Le 24 Novembre 2018 Vent de sud et recherche de l'onde au dessus d'Itxassou

Ce jour là , le vent du sud avait soufflé fort le matin et les lenticulaires signalaient une bonne ondulation de la masse d'air. Cependant, comme toujours en vent de sud à Itxassou se posaient deux questions, étant entendu hélas,que les conventions avec les riverains empêchent tout décollage le matin lorsque c'est calme :
- Le vent au sol ne sera t'il pas trop fort pour décoller sur une piste orientée 26/08 ?
- Y aura t'il possibilité de trouver le "trou" qui permet de communiquer entre ondelette inférieure qui est créée par les reliefs proches qui souvent culmine autour de 1.700/1.800 m et l'onde générale ?
C'est avec ces questions que nous embarquons dans le Janus, Patrice Boudier et moi , le vent s'étant calmé autour de 10/15 nœuds.
Le décollage s'effectue bien, et nous plongeons derrière le remorqueur pas très rassurés tout de même dans le trou d'air qui est créé au nord par le porte-avion qu'est le terrain d'itxassou, en travers du vent de sud.

Travail demandé: Prolongez le récit du vol en planeur au-dessus d'Itxassou à partir de sa dernière phrase. Les enregistrements ne sont pas nécessaires pour ce travail.

Enregistrements extraits:

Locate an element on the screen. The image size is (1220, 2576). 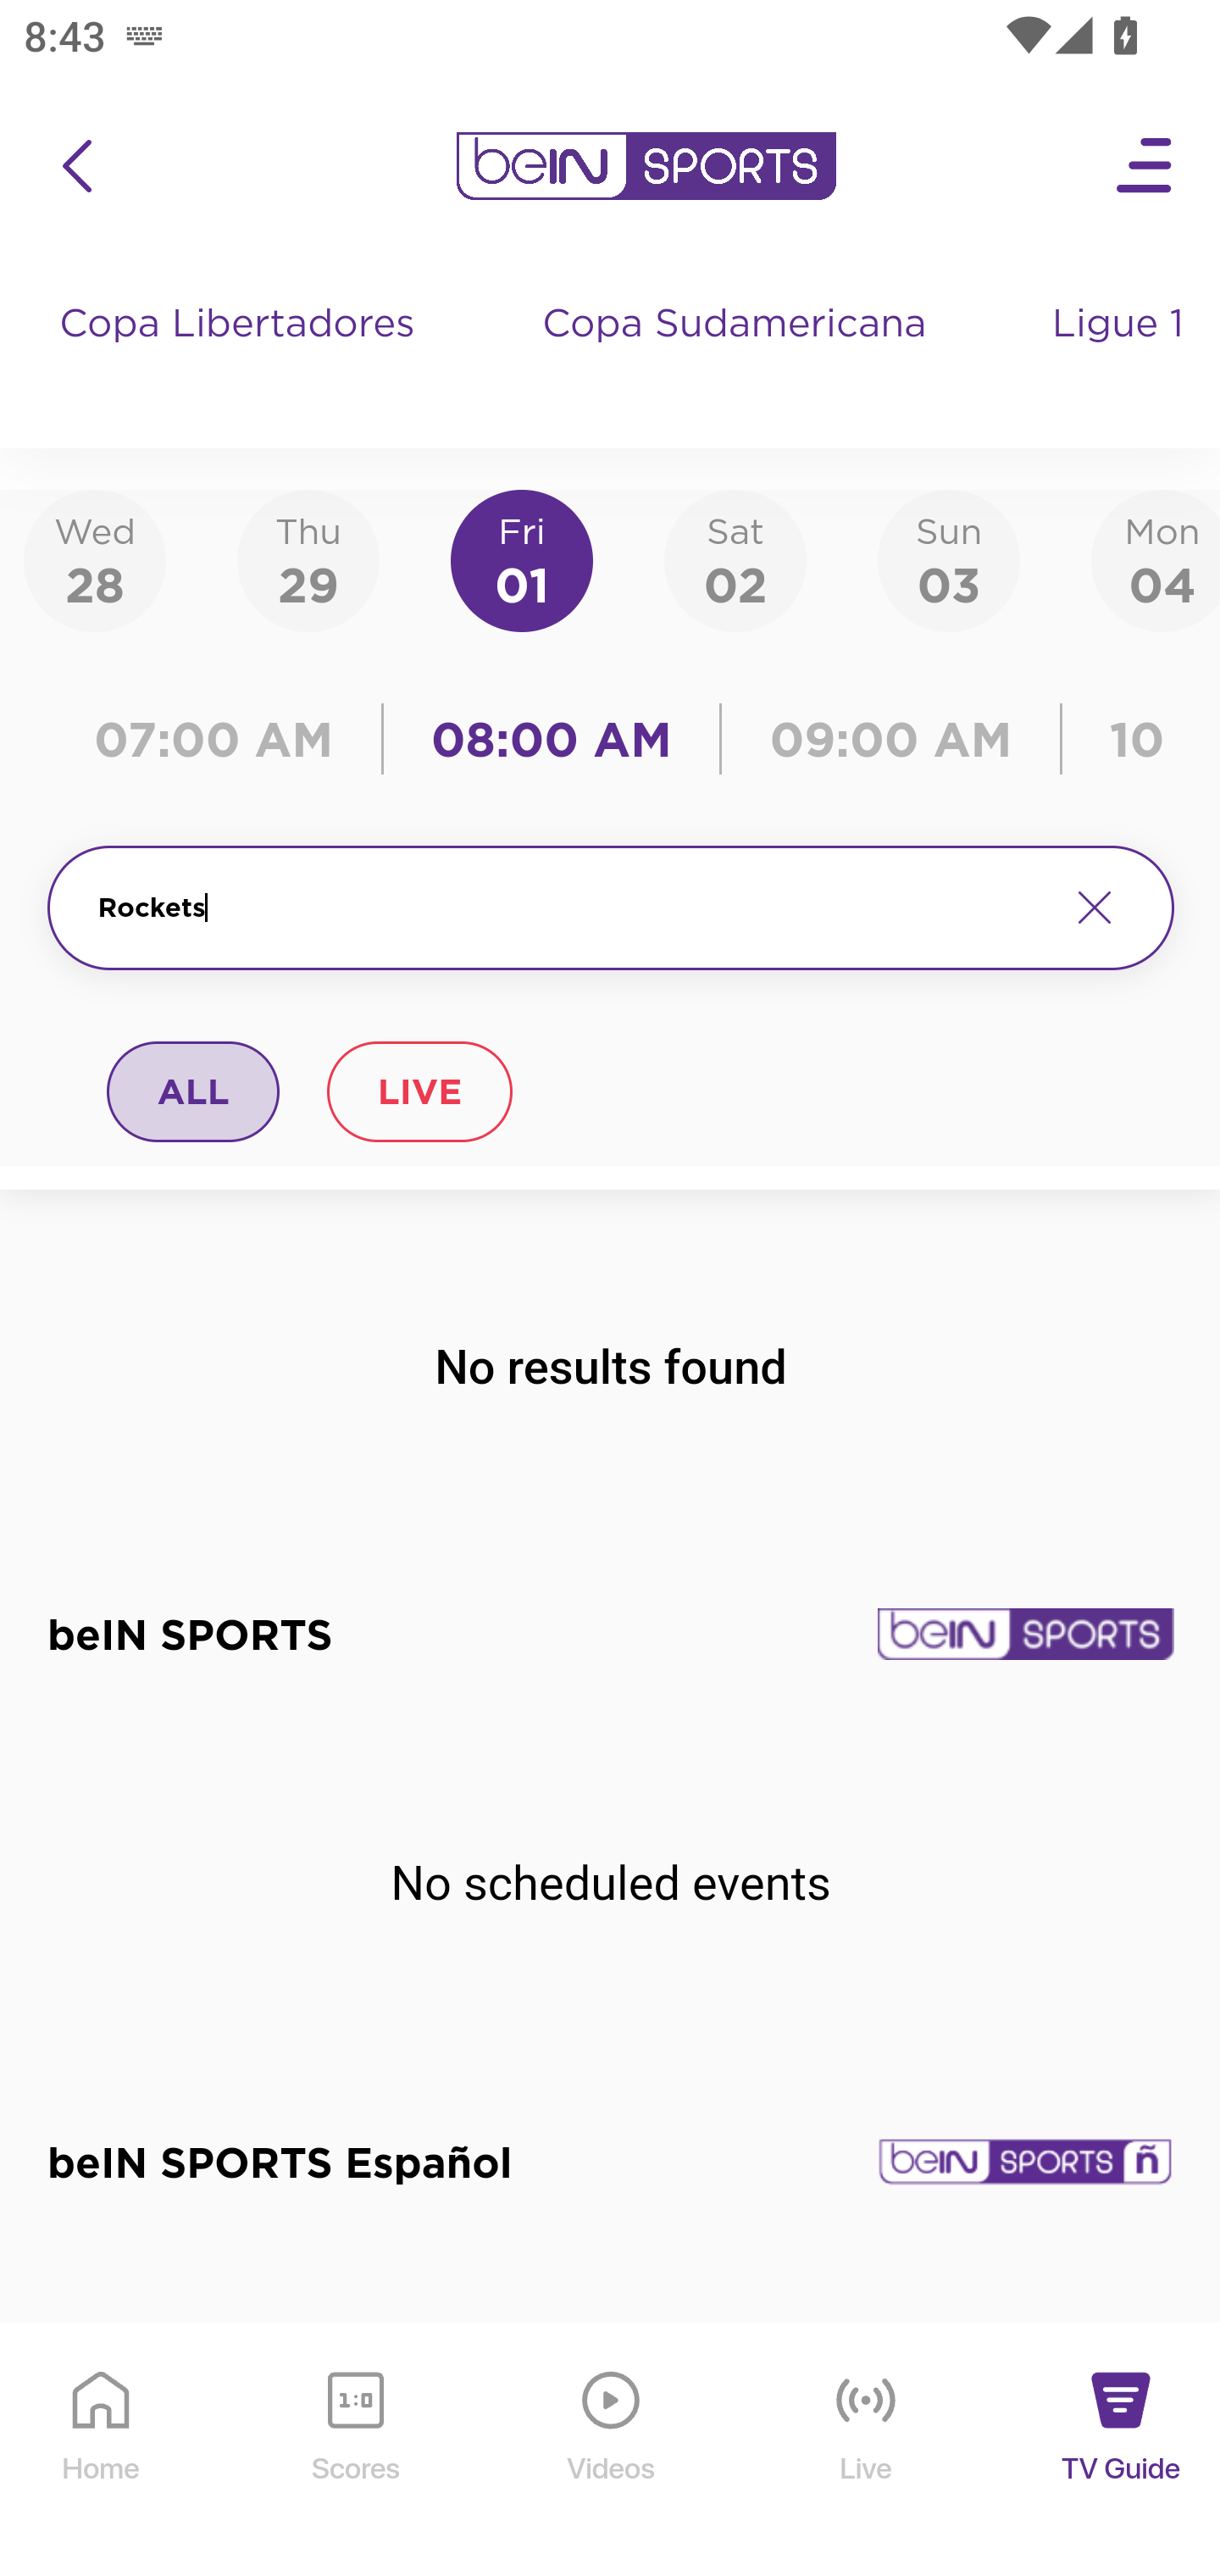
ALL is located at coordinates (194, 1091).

---

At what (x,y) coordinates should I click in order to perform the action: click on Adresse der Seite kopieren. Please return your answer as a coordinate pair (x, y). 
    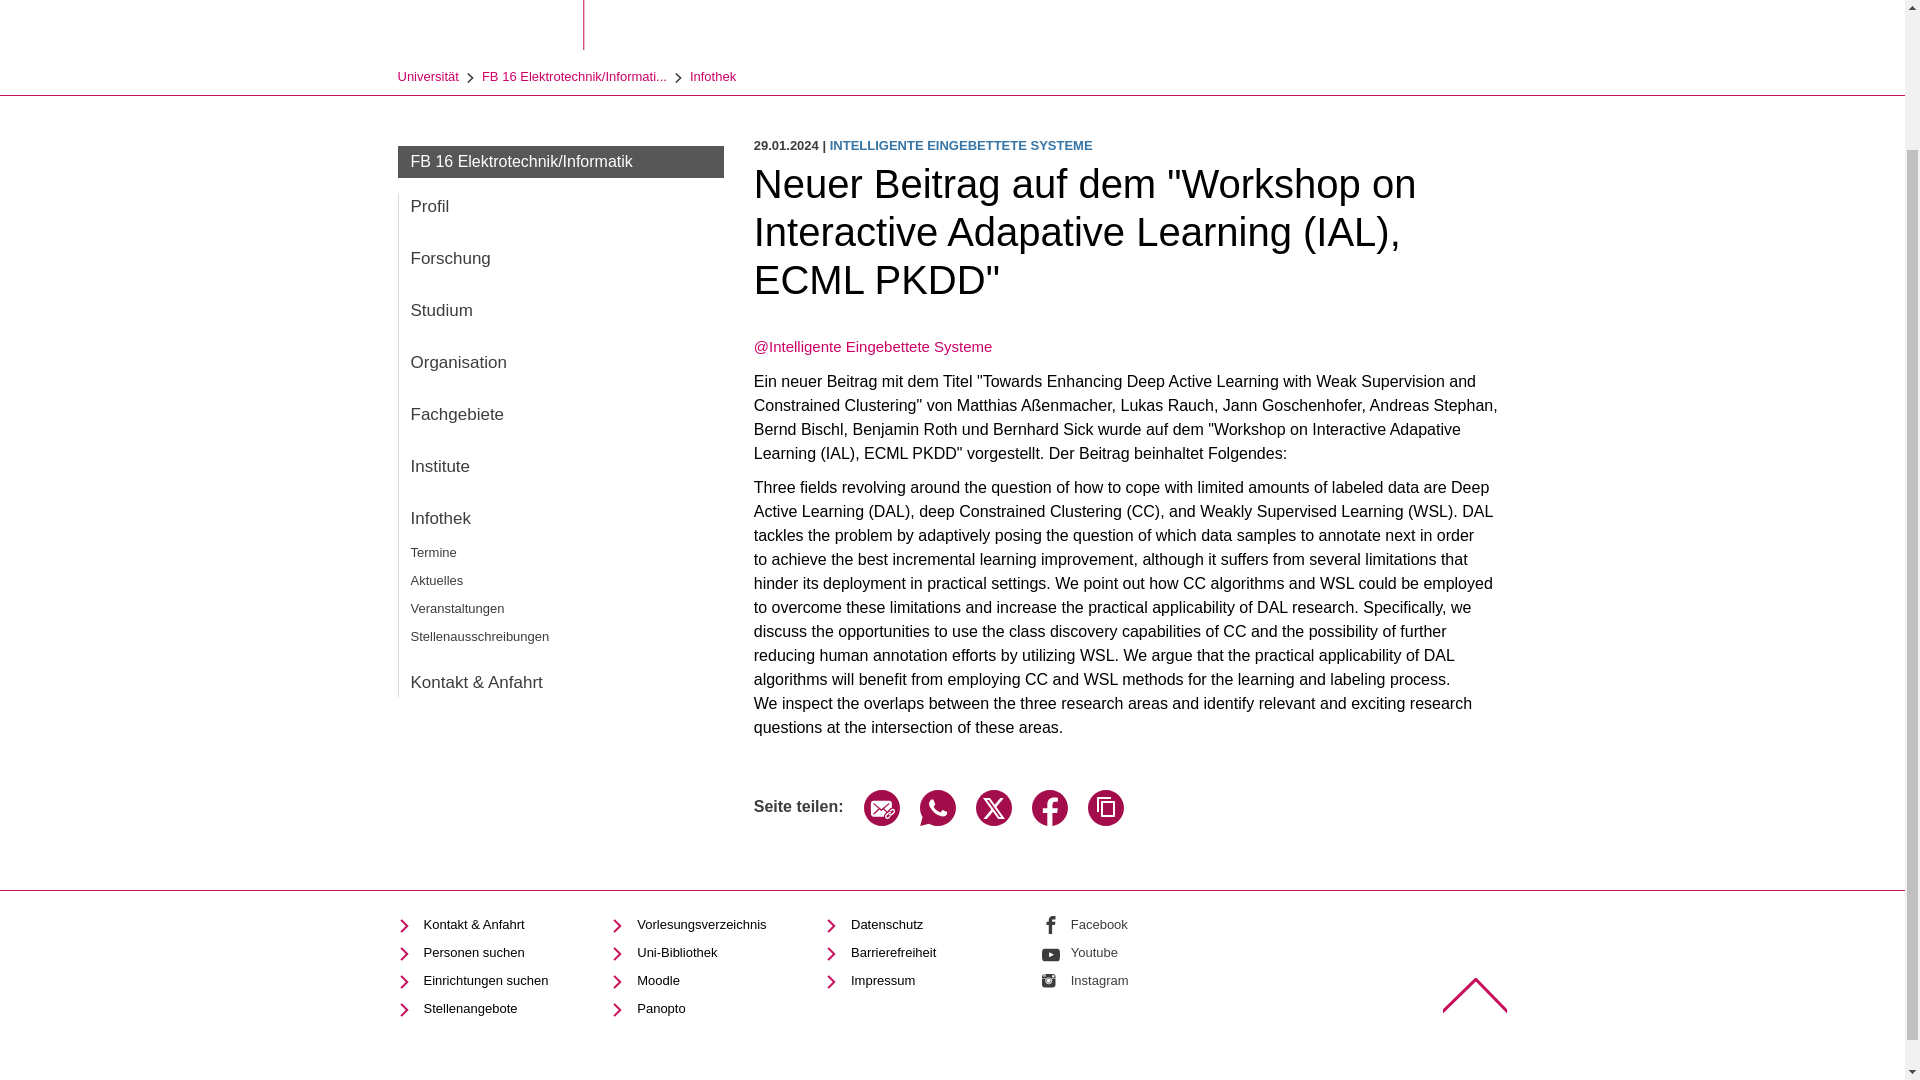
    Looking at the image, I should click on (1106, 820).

---

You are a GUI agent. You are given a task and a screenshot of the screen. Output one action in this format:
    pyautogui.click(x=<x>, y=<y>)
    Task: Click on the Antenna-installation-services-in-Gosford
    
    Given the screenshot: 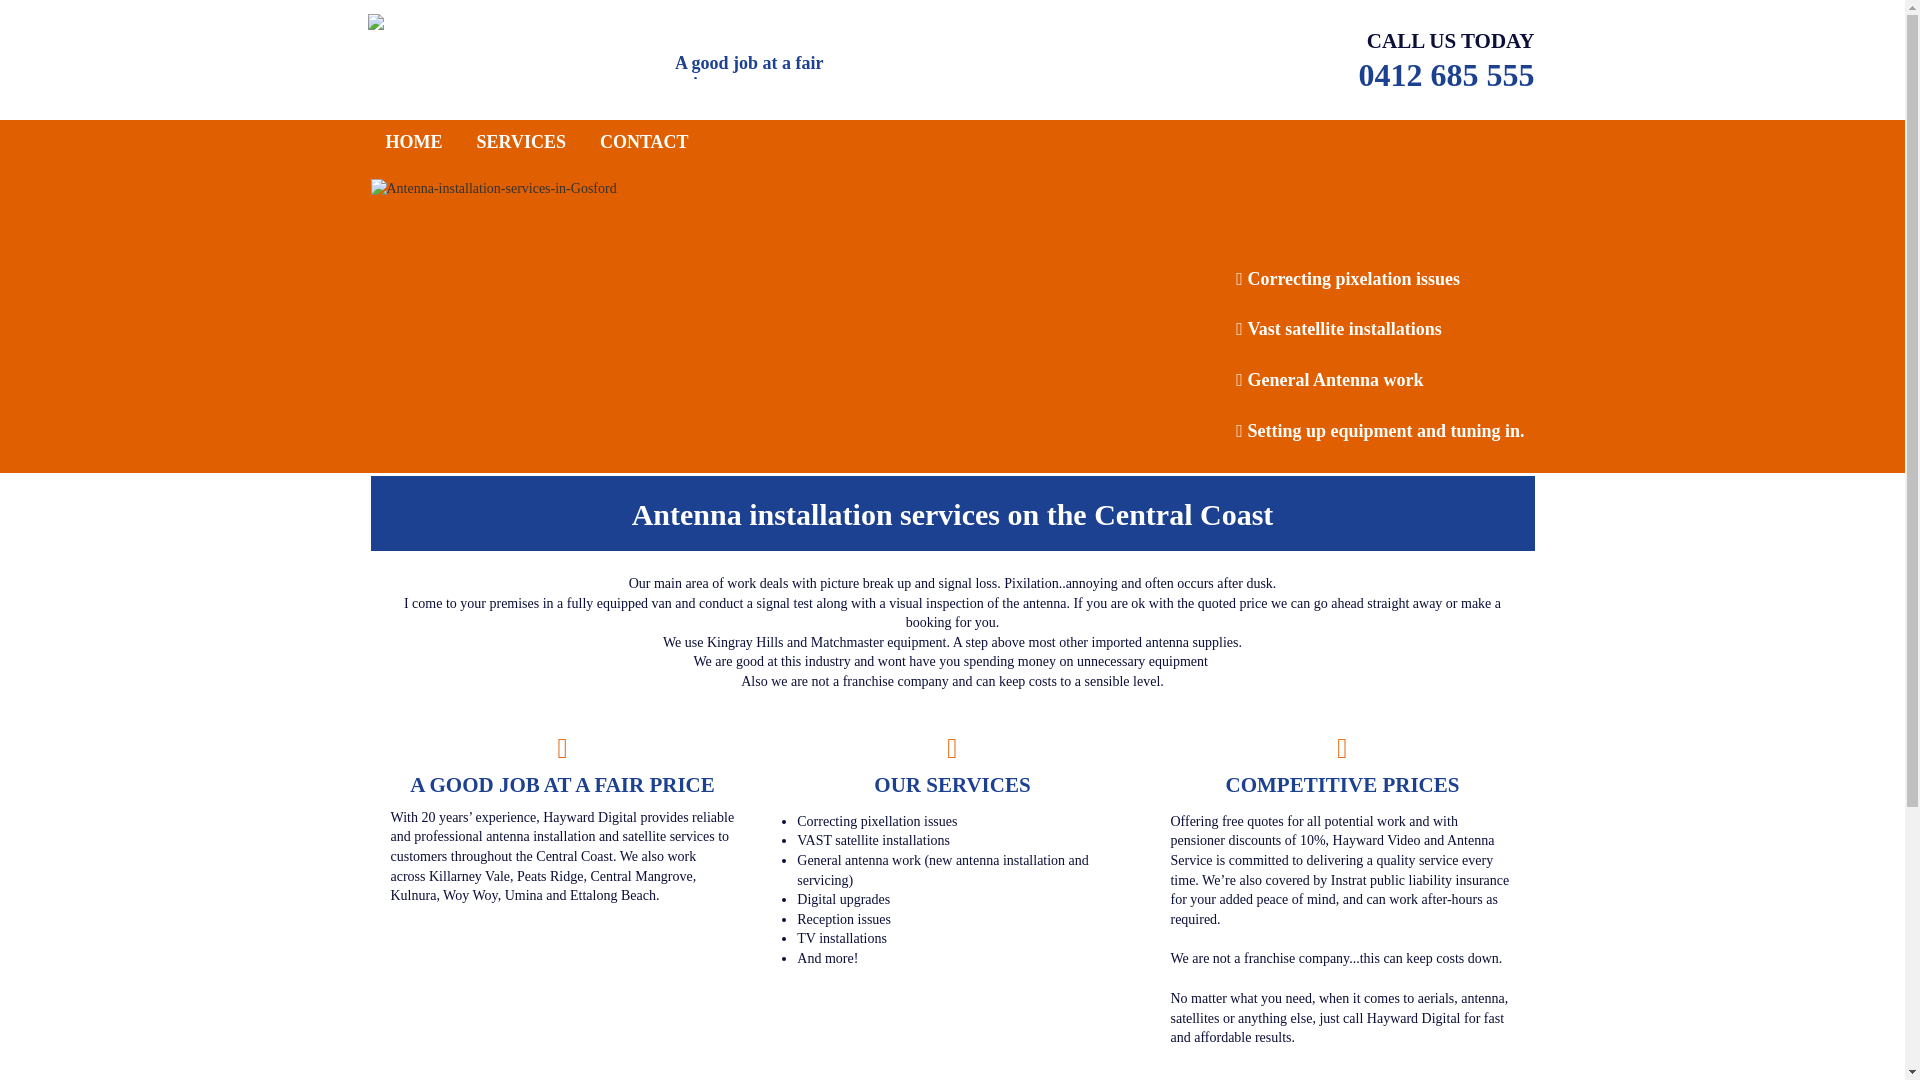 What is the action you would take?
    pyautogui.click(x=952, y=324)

Corrigé:
Deux planeurs décollés avant nous cherchent le bas de l'onde au dessus du Pas de Roland à 1.200 m et la formation d'un rotor au dessus d'eux semble montrer qu'il faut chercher vers cet endroit.
Le remorqué tape dur, ce qui est bon signe et arrivé à 800 m nous larguons dans du 3m. Hélas ca ne dure pas longtemps et nous voilà en quête du moindre vario positif en sous laminaire. Chaud pour ceux qui connaissent et le seul moyen de monter dans ces conditions est que dès qu'on entre dans un souffle positif il faut se mettre sur la tranche pour capter cet air ascendant. Mètre par mètre en virage resserré, on arrive à 1.600 m, vers le Baigurra, dans un air parfois laminaire, mais qui est très localisé et se met à taper dès qu'on en sort, preuve que nous sommes dans des ondelettes de basse couche.
Nous commençons la recherche classique: avancer doucement vers le vent, surveiller le rotor pour voir où il se crée, car avec le vent qui est de 50 kms/h il se déplace en fonction des rafales. Le vent à cette altitude, s'est orienté vers le sud-ouest et on se rend compte qu'avec cette légère rotation du vent qui provoque une forte zone turbulente, il faut aller plus au sud et en s'approchant des falaises du nord de l'Iparla on voit de toutes petites nuelles se former au dessus. Bingo !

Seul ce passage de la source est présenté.